-- start Provided records --
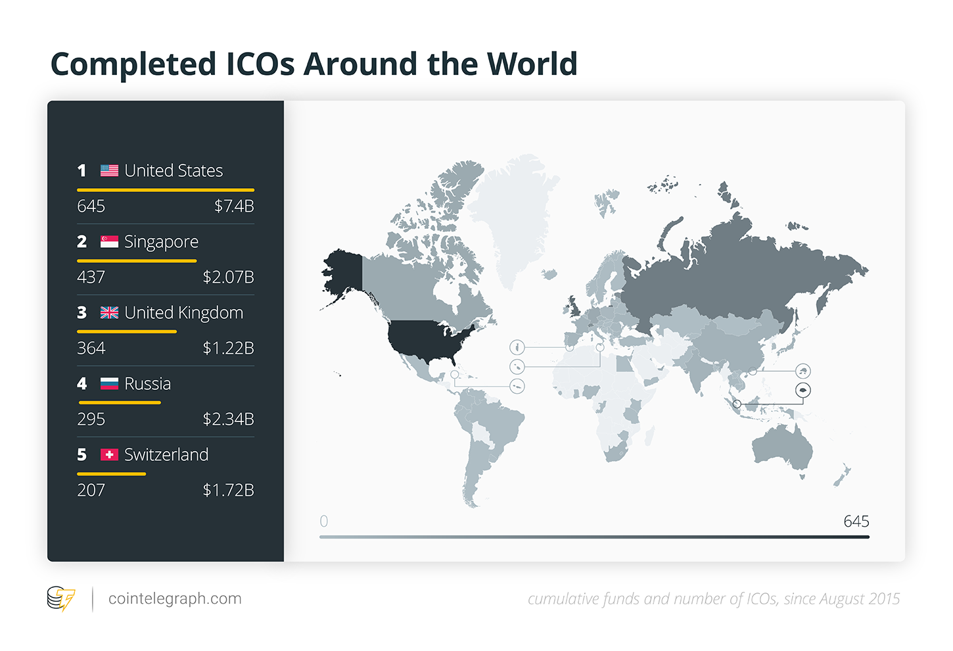This screenshot has height=651, width=953.
Task: Select the Switzerland flag icon
Action: (108, 454)
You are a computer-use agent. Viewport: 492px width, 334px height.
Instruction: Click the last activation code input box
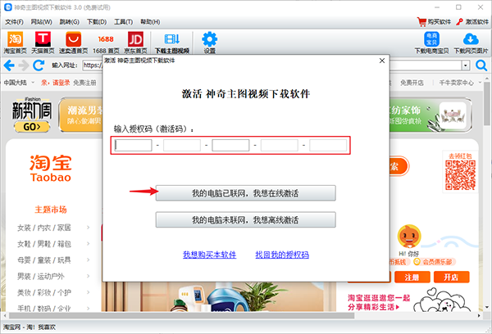pyautogui.click(x=328, y=146)
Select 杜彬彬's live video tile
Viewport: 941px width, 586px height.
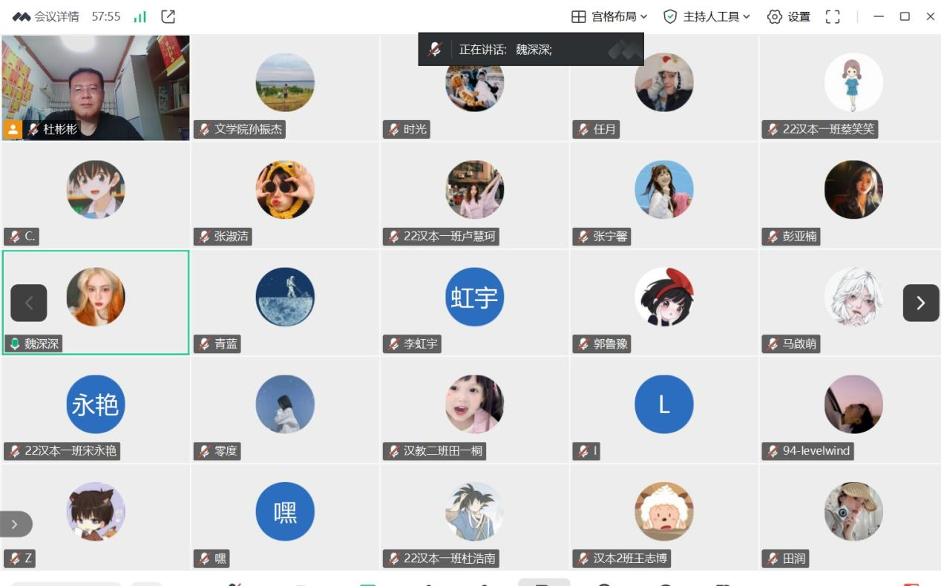95,88
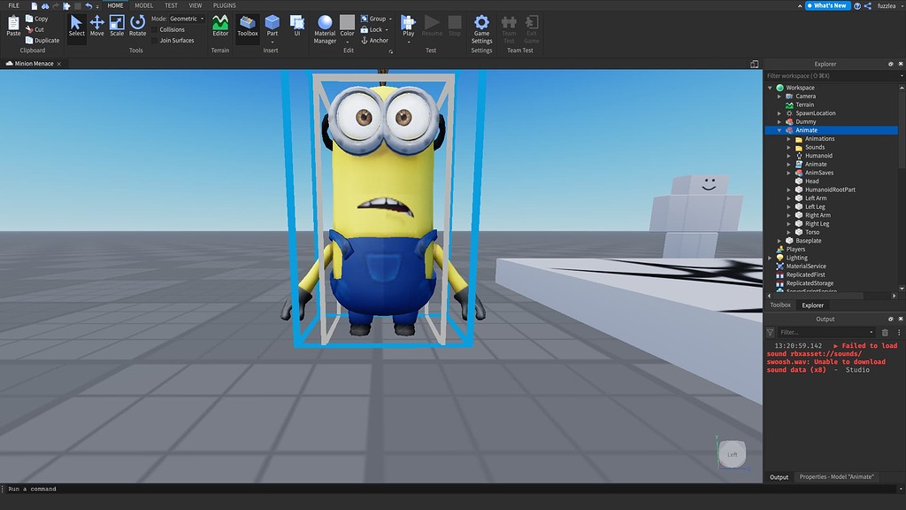Anchor the selected object
The image size is (906, 510).
point(375,40)
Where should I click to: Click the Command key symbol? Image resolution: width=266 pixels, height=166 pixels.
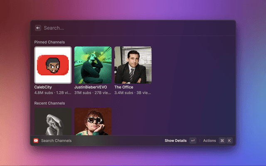pyautogui.click(x=222, y=141)
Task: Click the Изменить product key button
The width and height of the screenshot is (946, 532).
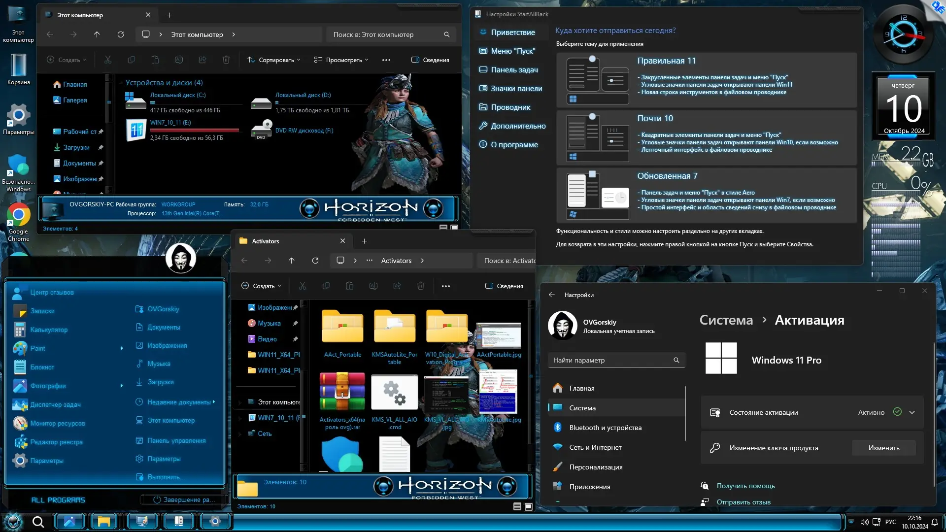Action: click(x=883, y=448)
-- end Provided records --
**Job:** List every line of the material above that contains the word "Viewport".

**Answer in full:**
You are a computer-use agent. Viewport: 492px width, 334px height.
Viewport: 941px width, 586px height.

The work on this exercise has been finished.